Stored items:
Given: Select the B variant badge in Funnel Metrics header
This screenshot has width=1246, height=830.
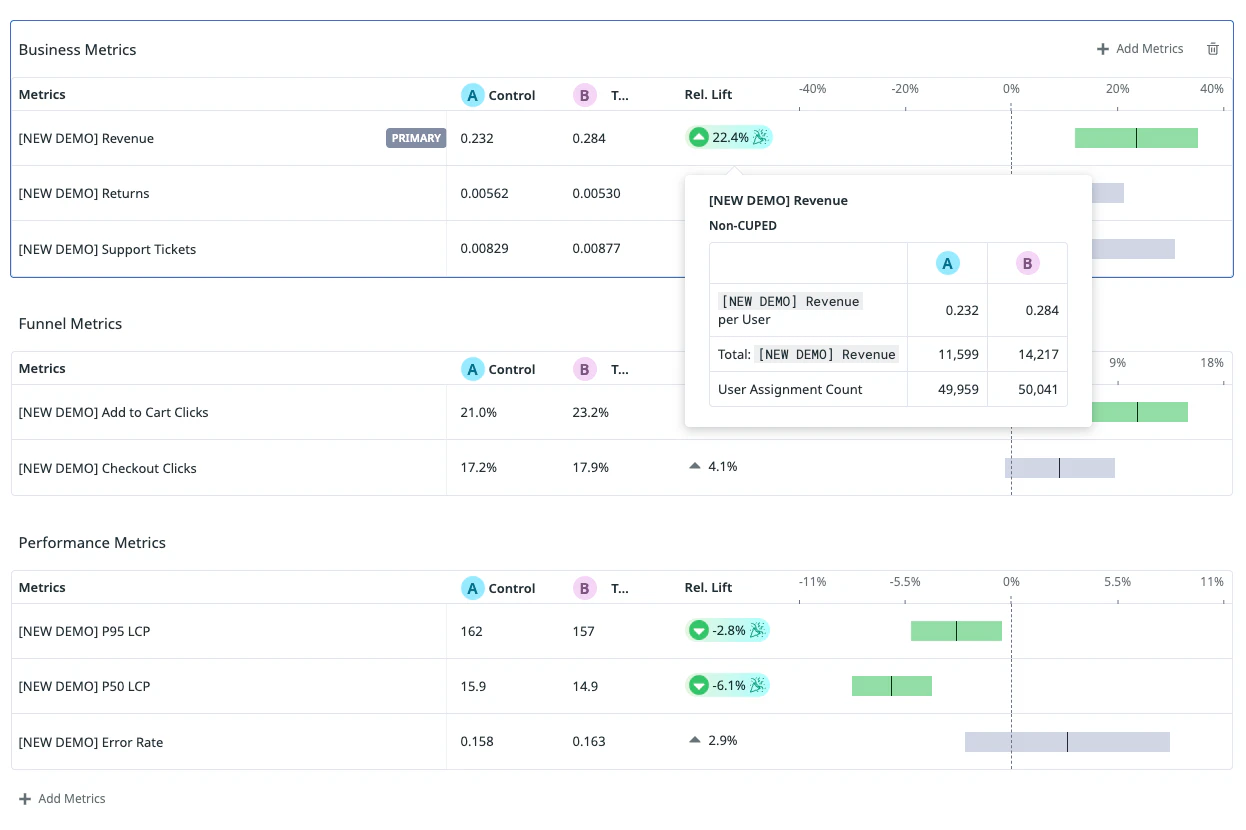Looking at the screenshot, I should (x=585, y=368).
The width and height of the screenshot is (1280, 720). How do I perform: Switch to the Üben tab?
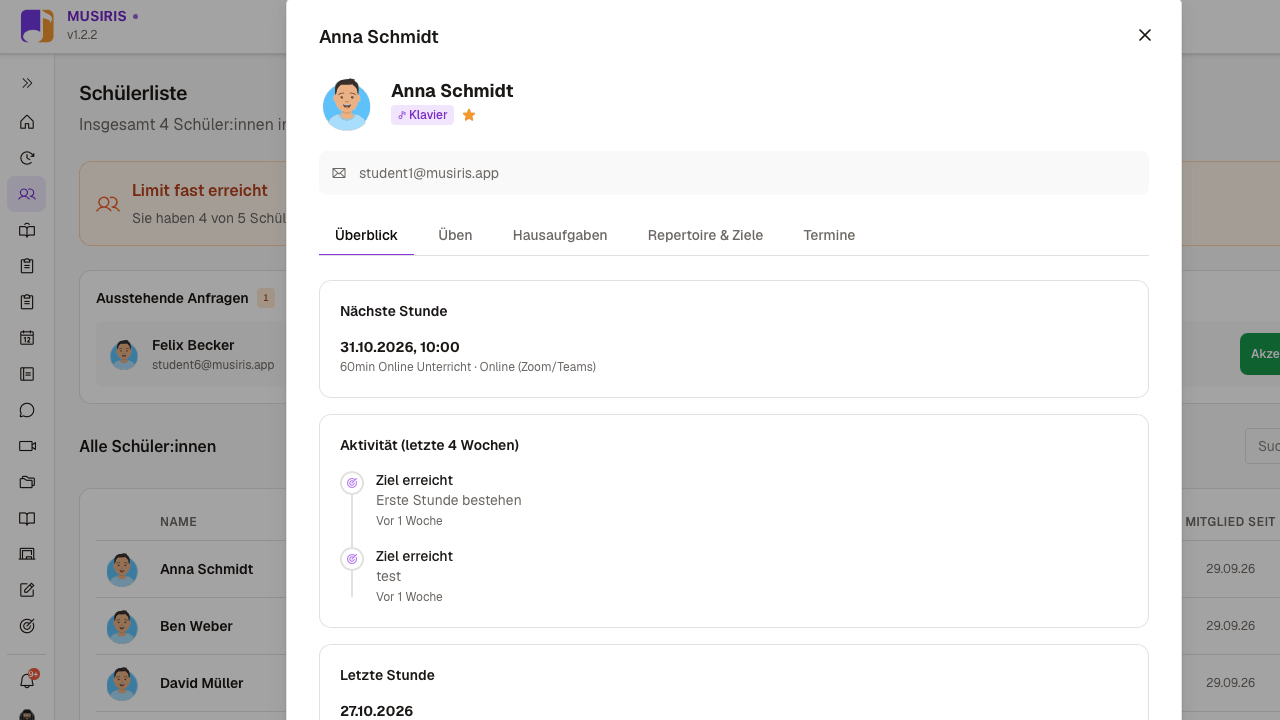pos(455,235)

● **Brief**:
Make an exact copy of the data, leaving its pictures out.

● **Response**:
Given: Select the B variant badge in Funnel Metrics header
This screenshot has width=1246, height=830.
Looking at the screenshot, I should (x=585, y=368).
The width and height of the screenshot is (1280, 720). How do I perform: Switch to the Üben tab?
pos(455,235)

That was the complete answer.